0: heuristic overcommit (this is the default)
1: always overcommit, never check
2: always check, never overcommit

Your beam.smp process getting up to 24GB RSS (anon-rss:24227172kB) sounds like something is wrong - that’s unusually high.

You probably also don’t want to run with a mix of CE and EE nodes; and certainly not at different versions - I don’t know how well those will play together.

First up I’d recommend getting on a consistent edition and version, and see if that improves the resource usage.

Hello!

I’m hijacking this thread cause I seems to have something similar. My cluster is a bit smaller, using couchbase-server-3.0.3-1716.x86_64 on centos6 (Linux *** 2.6.32-504.16.2.el6.x86_64 #1 SMP Wed Apr 22 06:48:29 UTC 2015 x86_64 x86_64 x86_64 GNU/Linux).

Servers have 8GB of RAM and node quota is 4,7GB, 2 buckets with bucket quota 1GB. As I understand it, we should have enough memory to accomodate the data. However, we randomly see oom triggered kills of the beam.smp process (the one with long command line).
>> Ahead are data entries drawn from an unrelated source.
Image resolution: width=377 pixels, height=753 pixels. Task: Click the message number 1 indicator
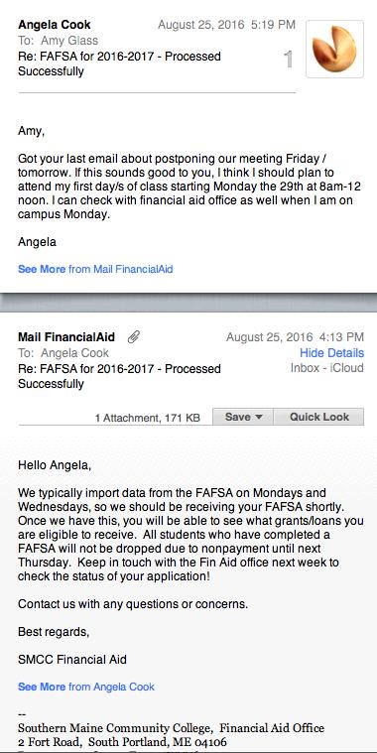tap(288, 60)
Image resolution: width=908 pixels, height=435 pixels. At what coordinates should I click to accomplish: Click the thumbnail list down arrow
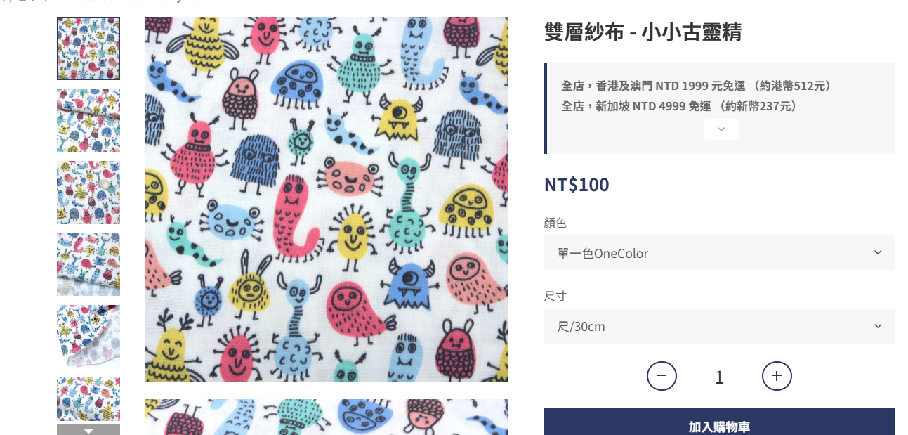coord(88,430)
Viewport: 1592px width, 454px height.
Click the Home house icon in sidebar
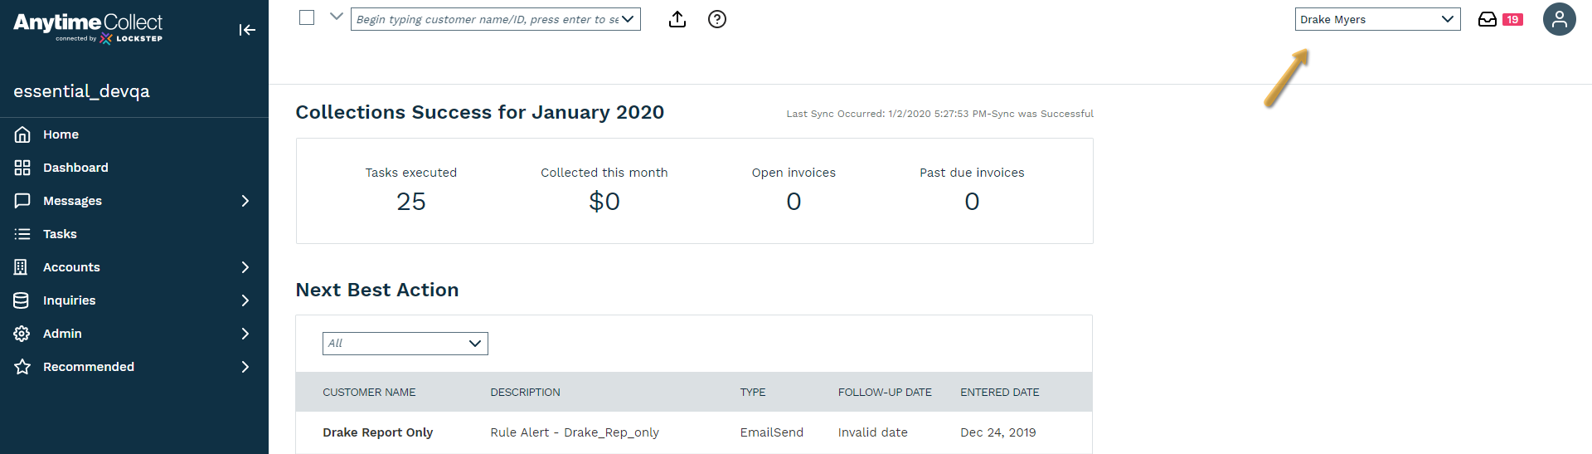[x=22, y=134]
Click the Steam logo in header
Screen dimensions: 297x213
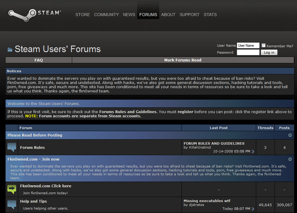coord(35,15)
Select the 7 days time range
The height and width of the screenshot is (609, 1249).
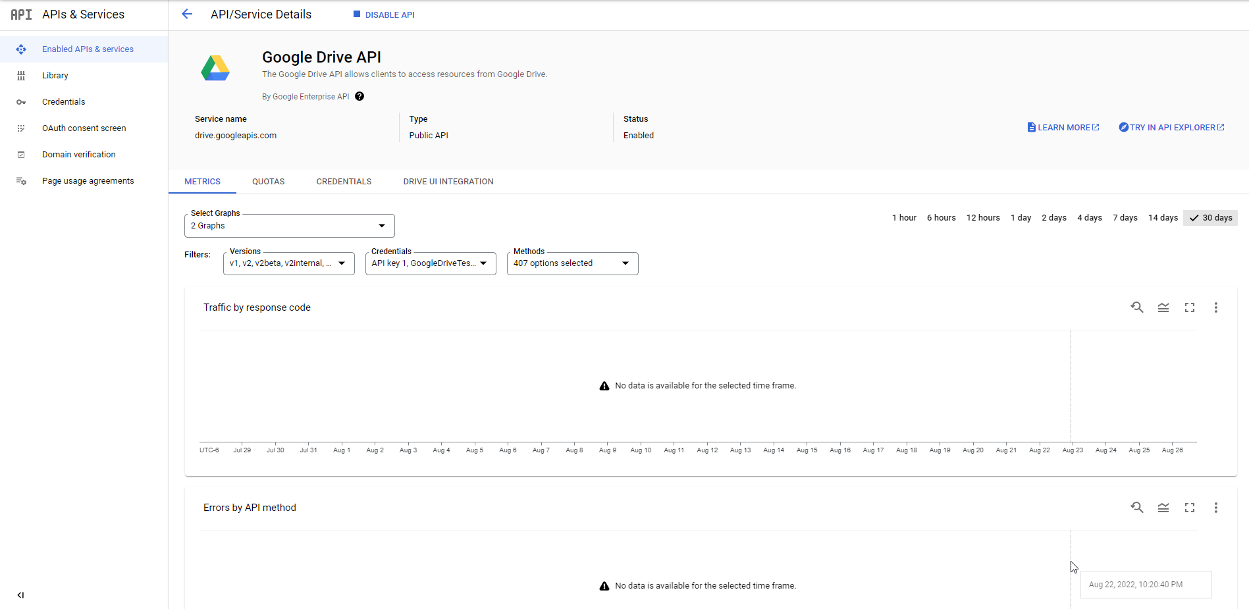(x=1125, y=218)
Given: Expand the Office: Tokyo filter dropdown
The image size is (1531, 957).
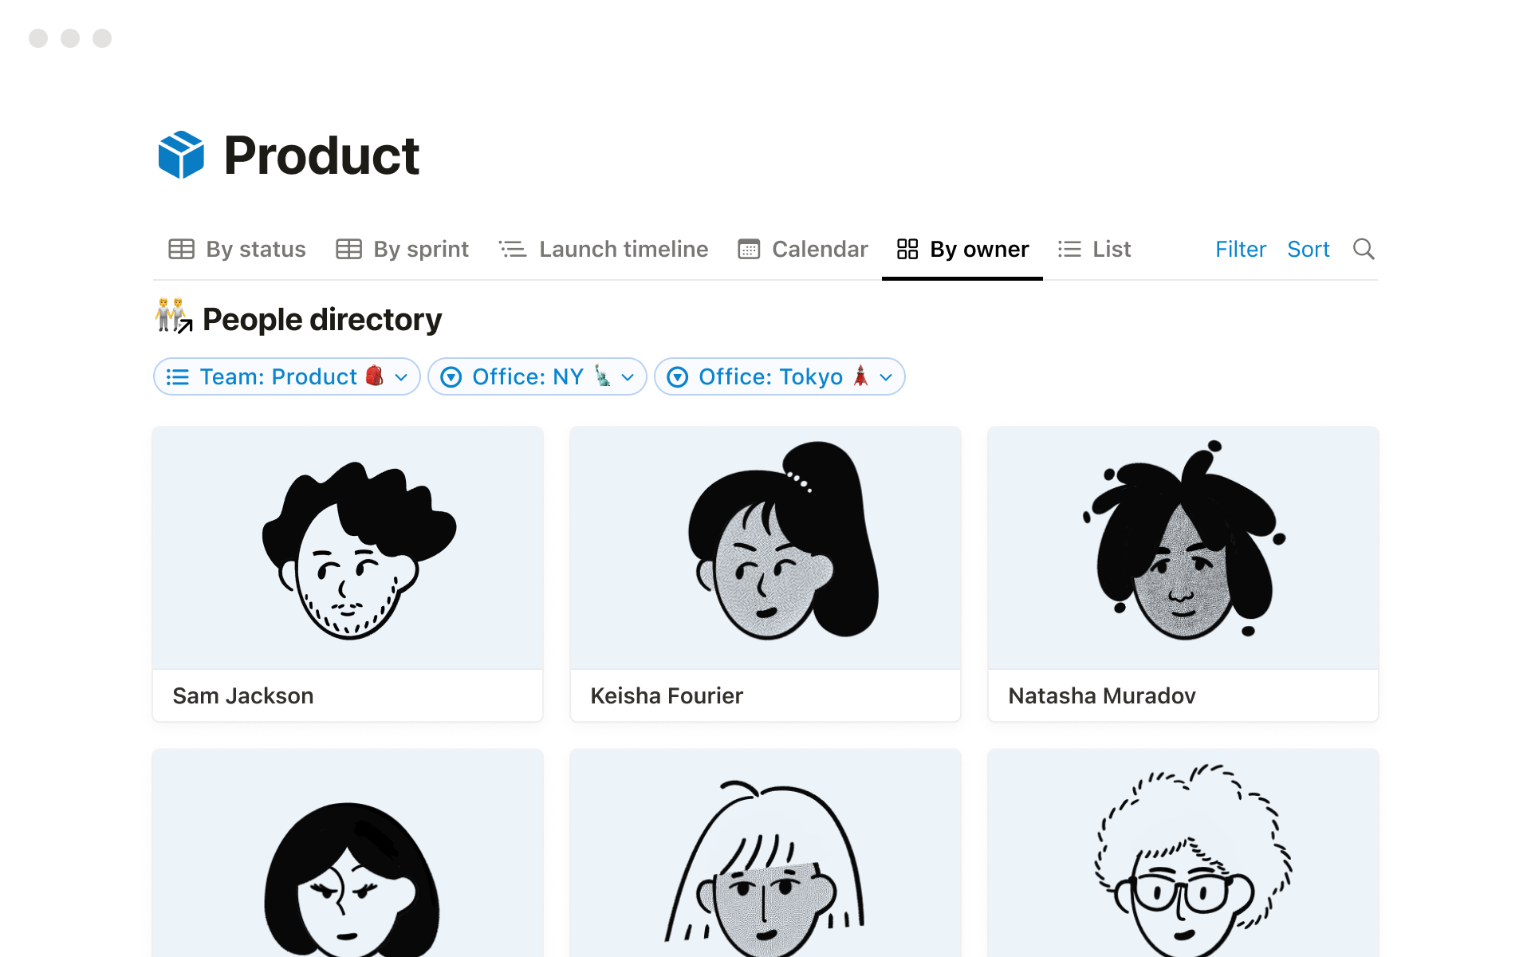Looking at the screenshot, I should coord(886,377).
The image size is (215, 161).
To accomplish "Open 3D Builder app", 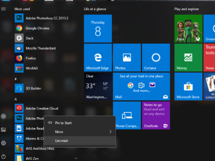I will tap(33, 88).
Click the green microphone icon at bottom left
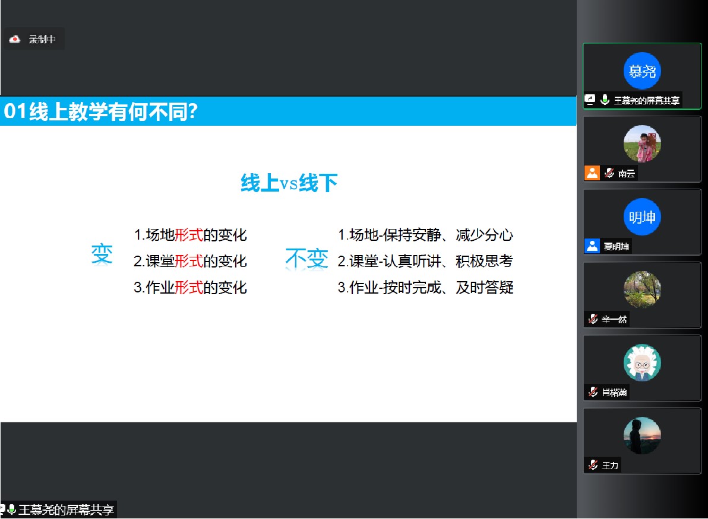708x519 pixels. tap(11, 510)
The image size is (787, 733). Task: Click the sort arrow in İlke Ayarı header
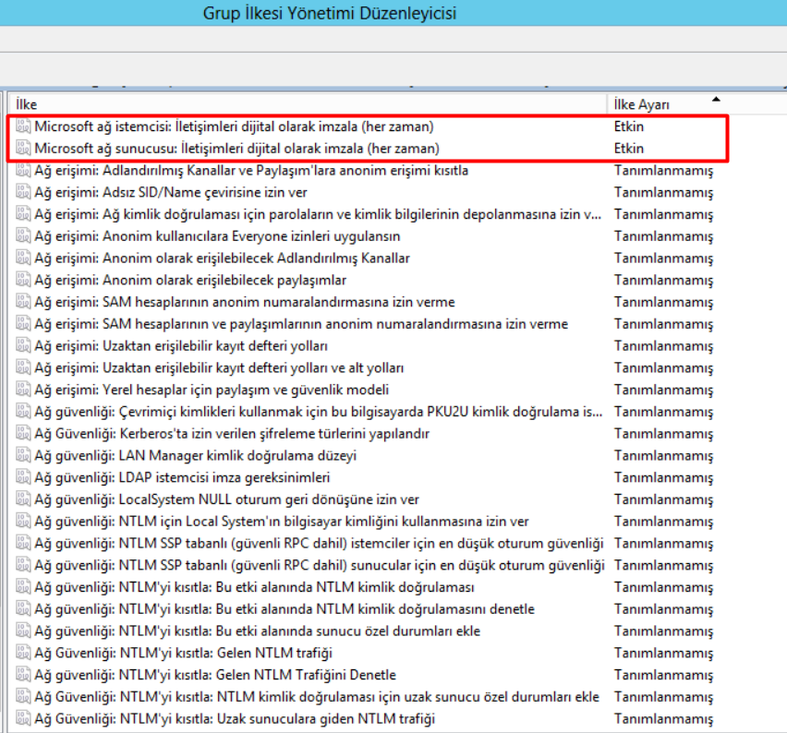click(715, 98)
We realized that pausing the xdcr removes the problem. As soon as we resume it, we can see a great spike of io on disk along with memory consuption that goes beyond server capacity and ends up in oom.

Is there a known issue with XDCR or something that we missed in the setup of xdcr?

thanks!
Erick

I’d like to add, that reseting vm.swappiness to a higher value (60) instead of the recommanded 0 seems to solve the problem.

Heh, strange since it is advised not to set
vm.swappiness = 0

In my case, we do not use swap at all.
We did find the solution. We did put the load off from couchbase to another database for now, and we are thinking what to do next.